NO FOOLING
Dear Customers
and Shareholders:
The legal battle
for Pennichuck Corporation has begun.
After 14 months
of threats, the city of Nashua last week filed a “petition for valuation”
with the New Hampshire Public Utilities Commission, initiating a long,
expensive and hostile attempt to take the assets of our company, the
oldest continuously operating business in the Granite State.
In doing so,
city leaders:
- worsened the city’s urgent
financial crisis,“the biggest challenge (the) city has faced in the
last 30 years;”
- ignored the immediate,disastrous
impact of their extraordinary legal and consulting expenditures on
the city’s education funding crisis, which could force the city to
eliminate kindergarten, close an elementary school, and cut staff;
- committed to spending
well over $1,000,000 of taxpayer money on fees for lawyers and consultants,
with absolutely no assurance of the outcome;
- have grossly exceeded
their authority under state law and continue to cause significant
harm to Pennichuck Corporation and its subsidiaries;
- created irreversible
money problems that will mean higher rates for taxpayers, water customers
or both.
The city of Nashua will be hard-pressed to prove that taking our assets
is in the “public good,” as it will be required to do, or that it can
operate the water works better than Pennichuck has for the last 152
years.

**EXERCISE OBJECTIVE:**
Answer these questions from the letter above, one per line:
1. With which body did the city of Nashua file its "petition for valuation"?
2. How much taxpayer money did city leaders commit to spending on fees for lawyers and consultants?
3. For how many years has Pennichuck operated the water works?

**DATA BLOCK:**

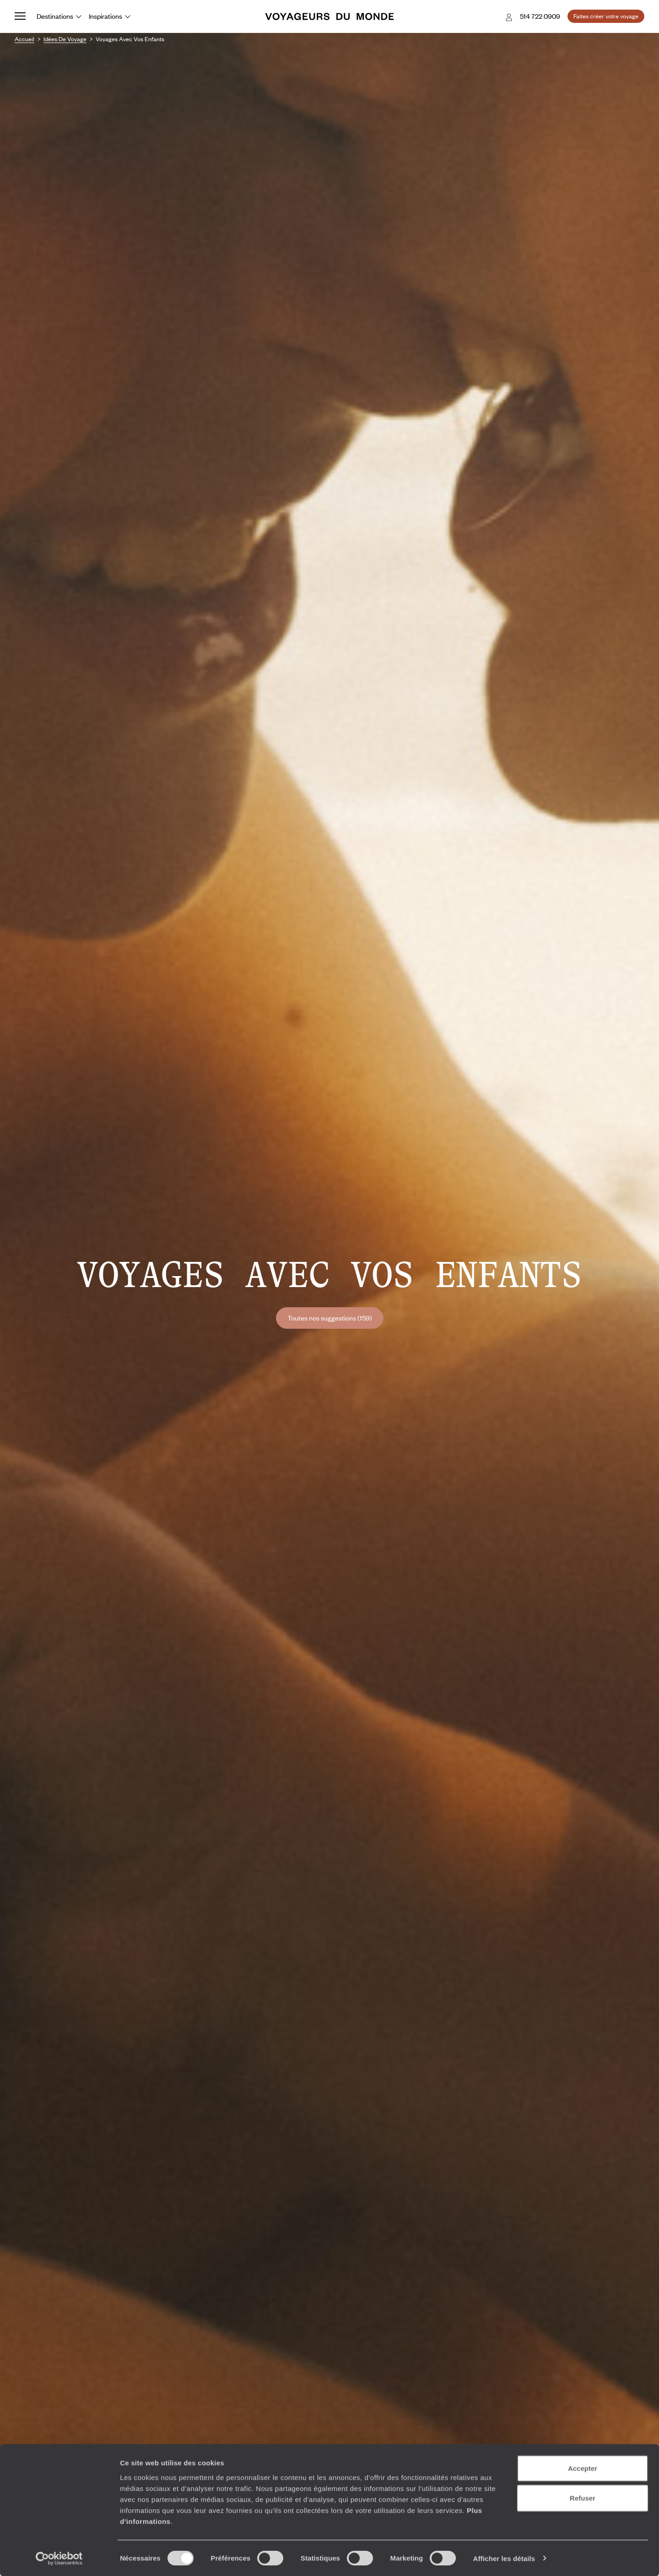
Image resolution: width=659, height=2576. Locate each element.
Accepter (582, 2468)
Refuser (582, 2498)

**RESULT OF THE EXERCISE:**
1. The New Hampshire Public Utilities Commission
2. Well over $1,000,000
3. 152 years